This fold-out plate is affixed to the beginning of George Adams, An Essay on Vision, “printed for the Author, by R. Hindmarsh, printer to his Royal Highness the Prince of Wales, No. 32 Clerkenwell-Close. And Sold by the Author, at his Shop, No. 60, Fleet-Street. M.DCC.LXXXIX” (1789). The text was reprinted in The Classics of Ophthalmology series (Birmingham, AL: The Classics of Ophthalmology Library, 1988).
George Adams II (1750-1795)
He was a prominent mathematical and optical instrument maker; he was the official Mathematical Instrument Maker to his Majesty George III, as well as Optician to his Royal Highness George IV, Prince of Wales. The son of George Adams Sr., also a royal mathematical instrument maker, Adams Jr. continued and expanded his father’s work and trade at the Adams’s Fleet Street business beginning in 1772. Adams’s instruments included microscopes, telescopes, planetariums, geometric and drawings aids, and surveying instruments. Additionally, Adams developed an interest in electricity, magnetism, and hydraulics. He also created automata, including “an exquisite silver centaur that shoots arrows” (Terpak 269). He was a prolific writer and lecturer, and published numerous scientific and philosophical texts, including the Essay on Vision. He died at the age of forty-five, and his youngest brother, Dudley, carried on the family work (Millburn).
Fleet Street, London
Fleet Street was a “favourite location for opticians and instrument makers in the eighteenth century,” as well as for members of the press (Millburn 14). George Adams Sr. first opened his business in 1734. Although the exact addresses and locations on the street changed, the Adams family maintained the Fleet Street business for three generations.
René Descartes’s La dioptrique (1637)
Descartes's text offers a theory of the eye as a camera obscura, illustrated through an experiment with a dissected eye. Descartes’s explanation and theory, which “considered the eye a scientific experiment,” provided the basis for the production of the “new optical device known as the artificial eye” in the eighteenth century (Terpak 143). For a historical and theoretical examination of the significance of camera obscura models of vision as it gave way to subjective models of vision, see Jonathan Crary, Techniques of the Observer.

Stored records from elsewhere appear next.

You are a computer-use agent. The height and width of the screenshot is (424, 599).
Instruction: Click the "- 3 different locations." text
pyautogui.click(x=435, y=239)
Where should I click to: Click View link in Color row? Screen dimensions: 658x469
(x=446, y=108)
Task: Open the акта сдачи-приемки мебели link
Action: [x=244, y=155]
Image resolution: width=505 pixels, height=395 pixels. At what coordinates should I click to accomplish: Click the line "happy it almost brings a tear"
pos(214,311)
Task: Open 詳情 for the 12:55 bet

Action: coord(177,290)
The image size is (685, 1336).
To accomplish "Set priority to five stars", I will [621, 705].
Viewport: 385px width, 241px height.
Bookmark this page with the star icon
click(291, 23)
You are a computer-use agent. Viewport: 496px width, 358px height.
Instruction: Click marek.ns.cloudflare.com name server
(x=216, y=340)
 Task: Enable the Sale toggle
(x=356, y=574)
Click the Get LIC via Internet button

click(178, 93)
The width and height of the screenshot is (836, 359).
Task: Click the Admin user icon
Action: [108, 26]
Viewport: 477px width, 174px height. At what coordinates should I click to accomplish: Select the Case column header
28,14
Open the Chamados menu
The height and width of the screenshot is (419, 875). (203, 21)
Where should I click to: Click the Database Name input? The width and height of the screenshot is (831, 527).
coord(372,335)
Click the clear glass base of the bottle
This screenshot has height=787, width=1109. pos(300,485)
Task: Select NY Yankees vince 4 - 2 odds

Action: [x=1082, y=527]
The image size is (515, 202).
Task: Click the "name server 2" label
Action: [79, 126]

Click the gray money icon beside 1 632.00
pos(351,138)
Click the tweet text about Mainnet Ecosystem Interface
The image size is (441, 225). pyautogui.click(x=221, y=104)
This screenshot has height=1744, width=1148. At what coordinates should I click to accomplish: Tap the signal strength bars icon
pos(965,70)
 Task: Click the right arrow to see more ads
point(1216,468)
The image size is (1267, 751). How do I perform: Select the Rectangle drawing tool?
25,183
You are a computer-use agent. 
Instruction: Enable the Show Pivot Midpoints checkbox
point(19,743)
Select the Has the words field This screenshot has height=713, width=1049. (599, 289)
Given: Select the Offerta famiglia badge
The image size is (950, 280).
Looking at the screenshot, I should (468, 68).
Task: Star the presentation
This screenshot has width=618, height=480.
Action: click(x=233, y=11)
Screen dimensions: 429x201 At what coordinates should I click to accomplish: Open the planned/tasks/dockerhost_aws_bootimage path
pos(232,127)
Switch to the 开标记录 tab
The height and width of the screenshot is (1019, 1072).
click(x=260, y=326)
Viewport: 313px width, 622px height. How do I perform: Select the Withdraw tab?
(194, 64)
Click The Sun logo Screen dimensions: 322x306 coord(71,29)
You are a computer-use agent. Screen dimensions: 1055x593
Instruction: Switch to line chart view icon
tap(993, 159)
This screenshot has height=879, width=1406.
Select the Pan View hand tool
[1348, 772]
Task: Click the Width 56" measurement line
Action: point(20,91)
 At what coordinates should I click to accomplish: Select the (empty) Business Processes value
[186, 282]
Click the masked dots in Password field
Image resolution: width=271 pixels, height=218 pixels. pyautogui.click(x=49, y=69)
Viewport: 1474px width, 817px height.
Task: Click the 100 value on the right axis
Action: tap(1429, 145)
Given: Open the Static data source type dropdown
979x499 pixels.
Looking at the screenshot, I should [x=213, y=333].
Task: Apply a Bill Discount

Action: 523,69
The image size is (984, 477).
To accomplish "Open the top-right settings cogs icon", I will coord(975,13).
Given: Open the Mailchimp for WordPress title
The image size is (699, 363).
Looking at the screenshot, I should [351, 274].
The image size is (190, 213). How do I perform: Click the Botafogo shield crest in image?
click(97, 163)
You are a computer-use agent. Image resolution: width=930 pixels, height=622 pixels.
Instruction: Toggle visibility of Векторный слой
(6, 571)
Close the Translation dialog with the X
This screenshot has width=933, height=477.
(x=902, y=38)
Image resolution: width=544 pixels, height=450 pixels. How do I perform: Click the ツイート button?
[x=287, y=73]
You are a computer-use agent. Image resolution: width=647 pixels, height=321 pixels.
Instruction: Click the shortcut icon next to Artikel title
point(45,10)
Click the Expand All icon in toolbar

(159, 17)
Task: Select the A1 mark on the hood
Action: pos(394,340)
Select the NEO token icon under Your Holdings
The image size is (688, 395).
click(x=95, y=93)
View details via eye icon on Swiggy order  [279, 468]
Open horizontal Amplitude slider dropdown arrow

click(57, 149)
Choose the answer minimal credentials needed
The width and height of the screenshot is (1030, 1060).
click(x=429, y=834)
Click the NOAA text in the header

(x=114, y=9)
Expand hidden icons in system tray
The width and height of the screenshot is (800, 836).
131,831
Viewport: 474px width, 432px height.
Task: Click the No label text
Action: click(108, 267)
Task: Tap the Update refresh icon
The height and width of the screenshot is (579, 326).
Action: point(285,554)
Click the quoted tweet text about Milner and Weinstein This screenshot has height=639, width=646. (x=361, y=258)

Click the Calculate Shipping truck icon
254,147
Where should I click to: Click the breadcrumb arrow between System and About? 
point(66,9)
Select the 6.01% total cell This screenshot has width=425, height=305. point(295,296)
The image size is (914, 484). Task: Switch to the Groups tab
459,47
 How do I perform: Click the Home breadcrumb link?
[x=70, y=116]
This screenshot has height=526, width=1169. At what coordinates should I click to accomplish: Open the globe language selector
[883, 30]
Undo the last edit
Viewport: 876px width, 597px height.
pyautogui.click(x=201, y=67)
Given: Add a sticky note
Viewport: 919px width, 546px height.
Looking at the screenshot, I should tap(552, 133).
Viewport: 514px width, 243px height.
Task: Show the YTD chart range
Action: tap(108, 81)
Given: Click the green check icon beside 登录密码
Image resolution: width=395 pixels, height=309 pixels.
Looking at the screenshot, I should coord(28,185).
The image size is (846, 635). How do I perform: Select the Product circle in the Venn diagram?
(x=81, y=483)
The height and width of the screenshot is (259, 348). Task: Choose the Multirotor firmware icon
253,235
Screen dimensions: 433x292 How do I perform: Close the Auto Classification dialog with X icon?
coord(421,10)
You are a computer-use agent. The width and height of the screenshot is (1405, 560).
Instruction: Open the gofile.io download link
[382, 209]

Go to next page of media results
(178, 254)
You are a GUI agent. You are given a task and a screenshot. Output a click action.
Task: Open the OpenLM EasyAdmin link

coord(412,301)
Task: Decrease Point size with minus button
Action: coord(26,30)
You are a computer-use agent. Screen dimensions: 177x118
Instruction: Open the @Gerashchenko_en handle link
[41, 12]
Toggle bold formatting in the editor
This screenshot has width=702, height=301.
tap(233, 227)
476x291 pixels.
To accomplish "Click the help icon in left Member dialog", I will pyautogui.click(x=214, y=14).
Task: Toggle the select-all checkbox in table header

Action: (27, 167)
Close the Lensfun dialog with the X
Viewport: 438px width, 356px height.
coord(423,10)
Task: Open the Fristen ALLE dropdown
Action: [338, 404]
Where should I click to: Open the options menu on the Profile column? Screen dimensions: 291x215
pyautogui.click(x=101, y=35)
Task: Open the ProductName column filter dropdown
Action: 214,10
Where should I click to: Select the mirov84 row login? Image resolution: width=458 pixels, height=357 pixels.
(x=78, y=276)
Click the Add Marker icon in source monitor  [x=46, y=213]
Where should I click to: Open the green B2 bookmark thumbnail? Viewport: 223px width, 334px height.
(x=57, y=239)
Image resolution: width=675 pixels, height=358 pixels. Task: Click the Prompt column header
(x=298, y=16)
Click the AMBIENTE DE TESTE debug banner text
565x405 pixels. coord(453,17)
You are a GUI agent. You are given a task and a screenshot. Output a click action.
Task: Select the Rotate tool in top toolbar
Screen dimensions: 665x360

George Adams Junior's Last Catalogue, 1795
Adams’s last instrument catalogue lists “[a]n artificial eye for illustrating the principles of vision” at £5 5s (Millburn 370).
This plate from George Adams II’s An Essay on Vision depicts his camera obscura model of vision, as well as several optical experiments proposed in the book. Of particular interest to this gallery is Fig. 7 in the lower left-hand of the print, which is a depiction of one of Adams’s optical instruments—the artificial eye. The artificial eye was designed for instructional purposes, to show how the mechanism of the eye was understood to function and how and why vision can become distorted or poor.
Illustrations. Camera obscura. Optics. Vision.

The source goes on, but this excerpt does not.